Satin-stitch is seen at its best when worked in floss. Coarse or twisted silk looks coarse in this stitch, as may be seen by comparing the petal D in the sampler, Illustration [36], with the petal in twisted silk here given ([38]). Marvellously skilful as are the needle-workers of India (Illustration [39]), they get rather broken lines when they work in thick twisted silk. The precision of line a skilled worker can get in floss is wonderful. An Oriental will get sweeping lines as clean and firm as if they had been drawn with a pen, and this not merely in the case of an outline, but in voided lines of which each side has to be drawn with the needle. The voided outline, by the way, as on Illustrations [39], [40], is not only the frankest way of defining form, but seems peculiarly proper to satin-stitch; and it is a test of skill in workmanship: it is so easy to disguise uneven stitching by an outline in some other stitch. The voiding in the wings of the birds in Illustration [40] is perfect; and the softening of the voided line, at the start of the wing in one case and the tail in the other, by cross stitching in threads comparatively wide apart, is quite the right thing to do. It would have been more in keeping to void the veins of the lotus leaves than to plant them on in cord.
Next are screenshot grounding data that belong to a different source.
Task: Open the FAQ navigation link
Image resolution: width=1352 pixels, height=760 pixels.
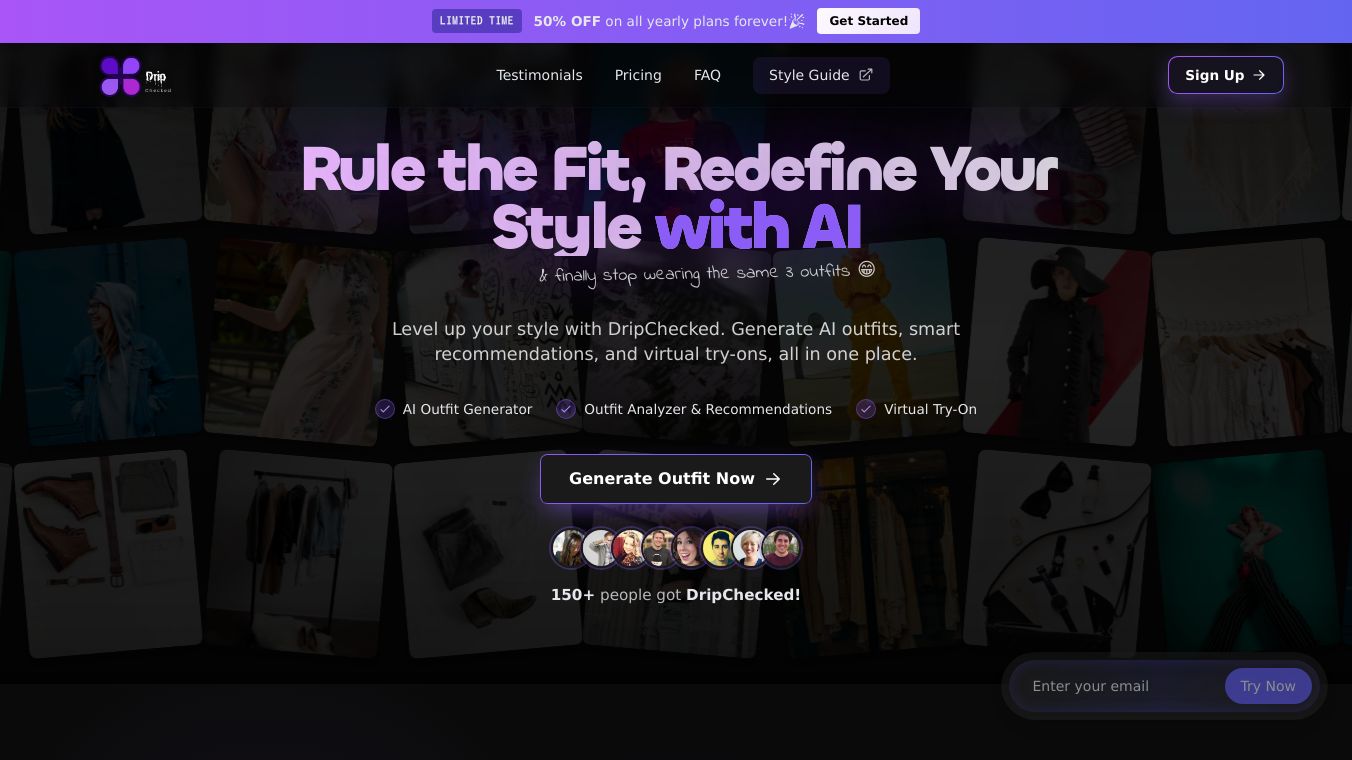Action: coord(707,75)
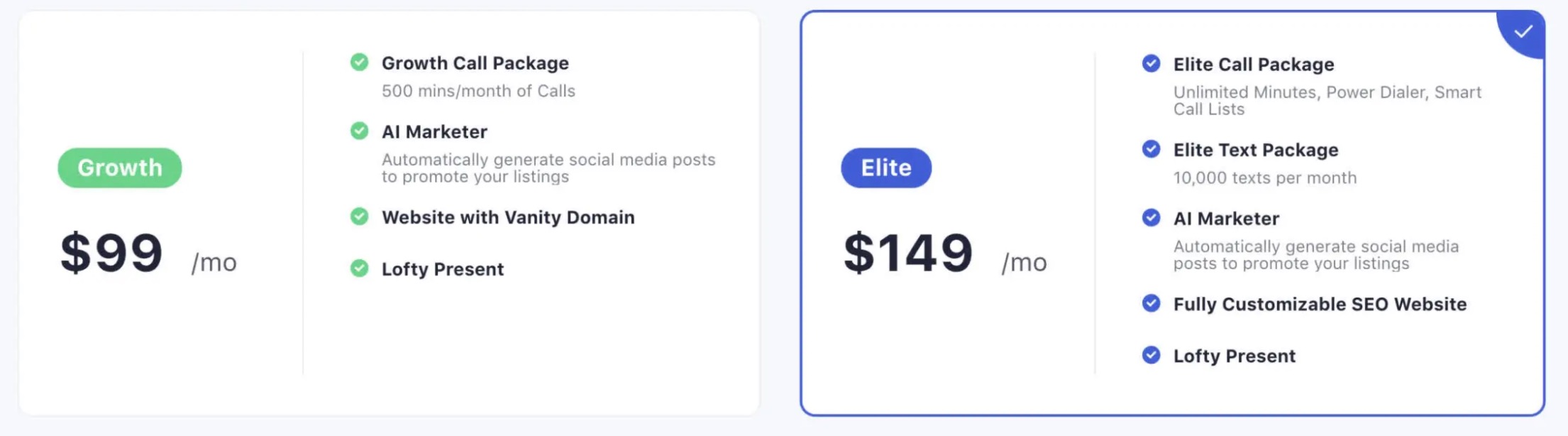Click the Website with Vanity Domain label
This screenshot has width=1568, height=436.
(508, 217)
Satin-stitch must not be too long, and it is often a serious consideration with the designer how to break up the surfaces to be covered so that only shortish stitches need be used. You might follow the veining of a leaf, for example, and work from vein to vein. But all leaves are not naturally veined in the most accommodating manner. Treatment is accordingly necessary, and so we arrive at a convention appropriate to embroidery of this kind. It takes a draughtsman properly to express form by stitch distribution. The Chinese convention in the lotus flowers (Illustration [40]) is admirable.